Arrivarono gli anni Ottanta, crescevano i progetti, la LVIA maturava e riusciva ad avere dei contributi . Serviva un Direttore. E Don Aldo pensò subito a Terry. Con lui, anche da noi, arrivò la rivoluzione. Fummo forse tra i primi uffici a munirci di computer! Basta la piccola macchina da scrivere, ora macchine elettriche e funzionali. Fax, stampante!
Accettò di trasferirsi a Cuneo con la famiglia. E non a Cuneo, a Roata Rossi, una frazione di campagna dove portò la moglie (figlia del Presidente del Senato) e i figli.
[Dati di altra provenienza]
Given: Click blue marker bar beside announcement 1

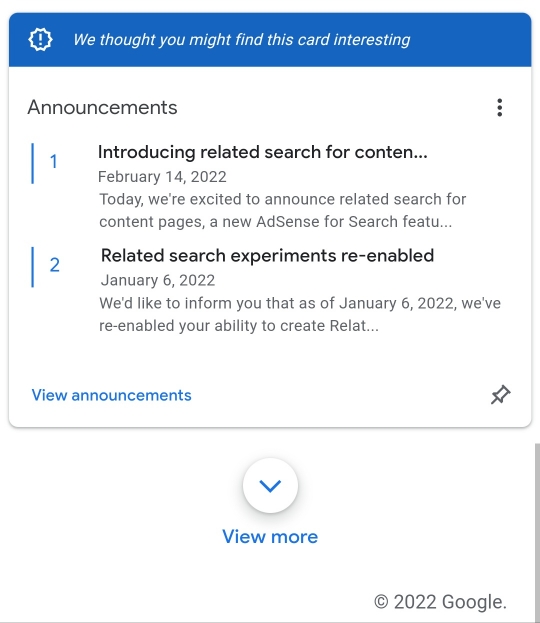Looking at the screenshot, I should (33, 163).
Ricordo quando, armandosi di pazienza (Terry aveva un gran bel carattere, io un po’ meno) venne da me e mi propose di tenere la contabilità in forma elettronica! Da parte mia netta opposizione, ma lui aveva pazienza. Ed avemmo il progetto di contabilità computerizzato! Tra i primi, anche da parte del Ministero Affari Esteri si stupirono! E poi cominciò il periodo febbrile dei progetti. Grandi progetti, con eoliane, dighe ed altro. In quegli anni il materiale proveniva ancora tutto dall’Italia. Lui, Germano, Mauro erano presi dagli acquisti, spedizioni in container, pratiche doganali… La piccola LVIA non si riconosceva più. Ma lui era sempre disponibile a tutto. Anni frenetici che ci videro cambiare, grazie a lui.
Non si risparmiava; anche dopo una giornata di lavoro partiva per un incontro con Gruppi di appoggio, anche lontani: accompagnava don Aldo, oppure con altri giovani.
Però, a un certo punto, tornò il mal d’Africa e chiese di ripartire. Nel 1988 l’Etiopia era il paese che aveva il più gran numero di progetti e Terry fu nominato Rappresentante Paese. Anche in Etiopia, arrivi di merci, spedizioni nei vari progetti, ma c’era tutta la parte diplomatica che non mancava. I rapporti con i vari Organismi internazionali.
Ed anche qui Terry non si fece mancare la sua brava rivoluzione.
Rimase in Etiopia fino al 1991. Da anni l’Eritrea ed il Tigrai erano in lotta con il regime di Menghistu ed ormai la guerra era alla fine. Le truppe dei ribelli erano arrivate alla capitale. Terry aveva fatto rientrare la famiglia e tutti i volontari di Addis Abeba. Lui rimase; lo preoccupava la nostra sede carica di materiale, di documenti e sperava di poterla salvare. In quegli ultimi giorni la stampa internazionale ed i pochi europei rimasti si erano rifugiati nell’hotel Hilton che aveva la capacità di trasmettere e ricevere informazioni.
Don Aldo e la Presidenza erano raccolti in ufficio e Terry, quando poteva, telefonava. Sentimmo in diretta la presa di Addis Abeba. “Non si sentono più armi, la città si è arresa. C’è un silenzio surreale. Non sappiamo cosa pensare. Si aspetta”. E, dopo un paio d’ore: “ecco, li vediamo arrivare. Sono in fila indiana, piccoli, equipaggiati di tutto punto, armati. Si inoltrano nella città, sciamano per le vie, silenziosi, come in agguato”
Con dicembre Terry tornò in Italia e da allora fu chiamato da tutte le più grandi Organizzazioni Internazionali, ma soprattutto dalla Caritas Italiana e Internazionale che aveva avuto modo di apprezzarlo!
E con la Caritas dove non è andato Terry? In tutti i punti più pericolosi: ha cominciato dal Kossovo, per arrivare ai Paesi maggiormente in crisi. Lo sentivamo talvolta al telefono: ma dove sei? In Afganisthan, al Campo Profughi in Palestina, in Israele, In India….
Don Aldo era per lui un altro padre; nei suoi rari ritorni a Cuneo, passava in Vescovado a salutarlo, don Aldo lo invitava a pranzo e Terry raccontava…
Ora i suoi viaggi, in terra, sono finiti. Ne ha intrapreso un altro in cui troverà la pace, quella che ha voluto portare in tutti i Paesi dilaniati dalla guerra. Buon viaggio, Terry, don Aldo ti aspetta.